# Prove that Pascals triangle contains only natural numbers, using induction.

I'm currently working my way through Spivak, and I'm stuck on the following.

Prove that Pascals triangle only contains natural numbers using induction and the following relation: $\left( {\begin{array}{*{20}c} n+1 \\ k \\ \end{array}} \right)=\left( {\begin{array}{*{20}c} n \\ k-1 \\ \end{array}} \right)+\left( {\begin{array}{*{20}c} n \\ k \\ \end{array}} \right)$

So far, the basic thrust of my proof is that if each term on the right is natural, then the term on the left must be natural, which should conclude the proof. After showing that $\left( {\begin{array}{*{20}c} 1 \\ 1 \\ \end{array}} \right)$ is in fact natural, can I just assume that the other term on the right is natural since it's clearly 1? I'm getting confused since I've only done basic induction proofs, and this has more than one term. When I look at a picture of Pascal's triangle, this approach seems to make sense, but I feel a little lost. Can someone set me straight?

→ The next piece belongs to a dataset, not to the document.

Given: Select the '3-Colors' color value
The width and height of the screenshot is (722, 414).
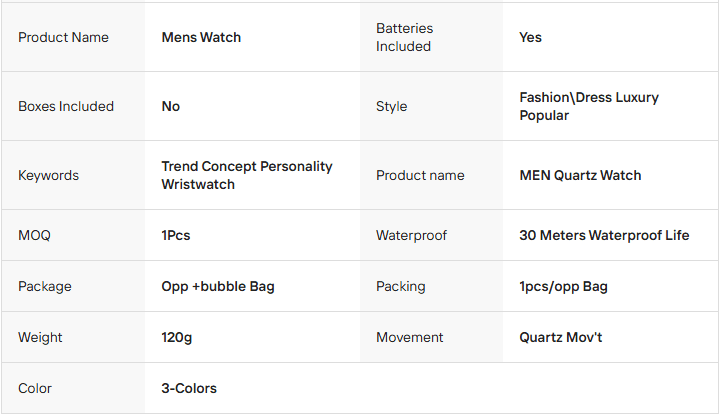Looking at the screenshot, I should (188, 388).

• I guess this makes more sense if I think about it as induction over the set of "rows." If I prove that the 1st row is natural and then prove that if the nth row is natural then the n+1th row is natural, then this proves that pascal's triangle consists only of natural numbers. – Josh Infiesto Jun 26 '12 at 22:23

Show that if every term in the $n$th row is a natural number then so is every term in the $(n+1)$th row.
That every term in the $n$th row is a natural number is a stronger statement than that $\dbinom n k$ is a natural number. That would appear if you wanted to work term-by-term instead of row-by-row. It often happens with mathematical induction that it's easier to prove a stronger statement than a weaker one, because one has a stronger induction hypothesis to use.